The traditional rule is one litre of water per 100 grams of dry pasta, so a 200 g portion for two wants 2 litres and a 500 g box wants 5 litres. You can get away with as little as 7 litres per kilogram in a frugal one-pot approach, but abundant water keeps long shapes from sticking and the pot from cooling when the pasta goes in. Skimping too far makes the water gluey and the pasta clumpy.
Should I add oil to the pasta water?
No. Oil floats on top of the water and does almost nothing while boiling, then coats the drained noodles so your sauce slides right off instead of clinging. The real way to stop pasta from sticking is plenty of water, a good stir in the first minute or two, and not over-draining. Save the oil for the pan, not the pot.

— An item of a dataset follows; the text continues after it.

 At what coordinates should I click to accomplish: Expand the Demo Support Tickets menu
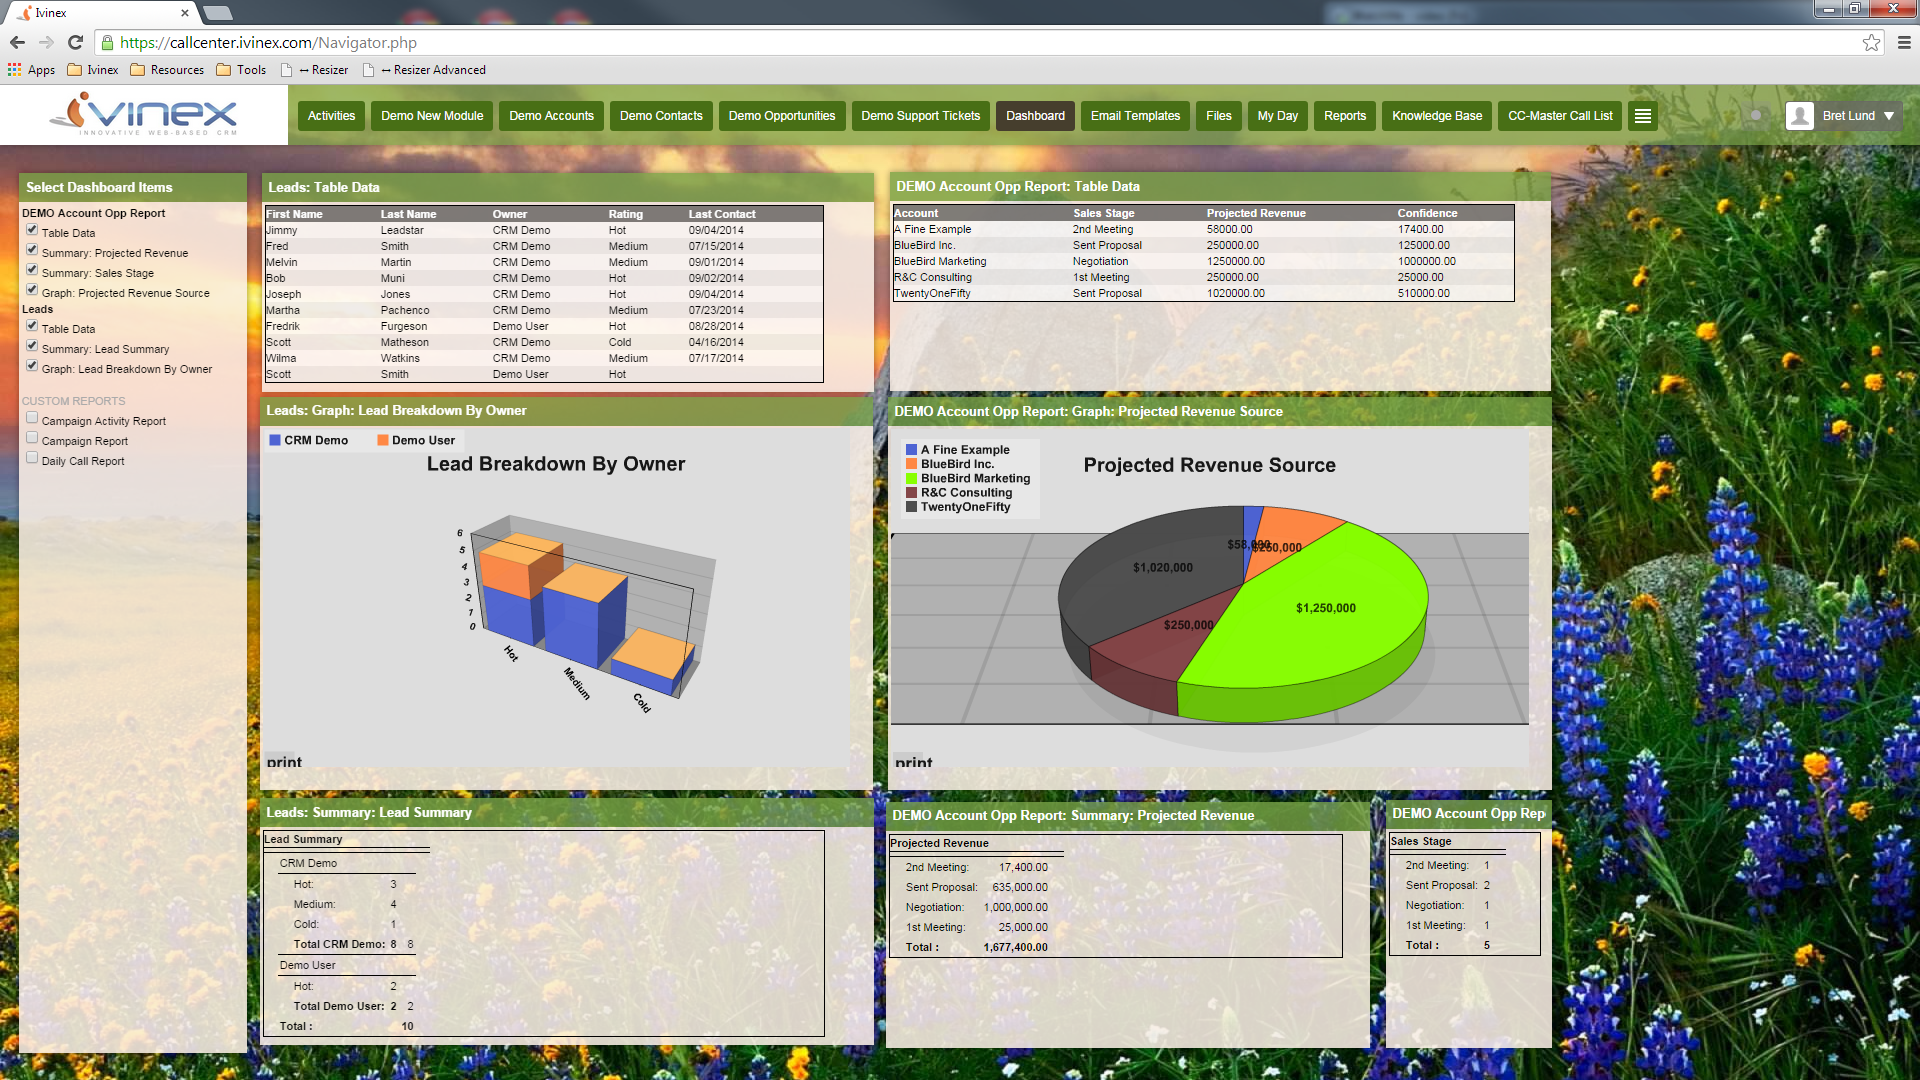pos(918,117)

Does salt make pasta water boil faster or slower?
Adding salt actually raises the boiling point very slightly, by a fraction of a degree at these amounts, so technically it boils a hair slower, not faster. The effect is far too small to matter in practice. For that reason it does not matter much whether you salt before or after the water boils, though most cooks add salt once it is boiling so it dissolves instantly and does not pit the bottom of the pot.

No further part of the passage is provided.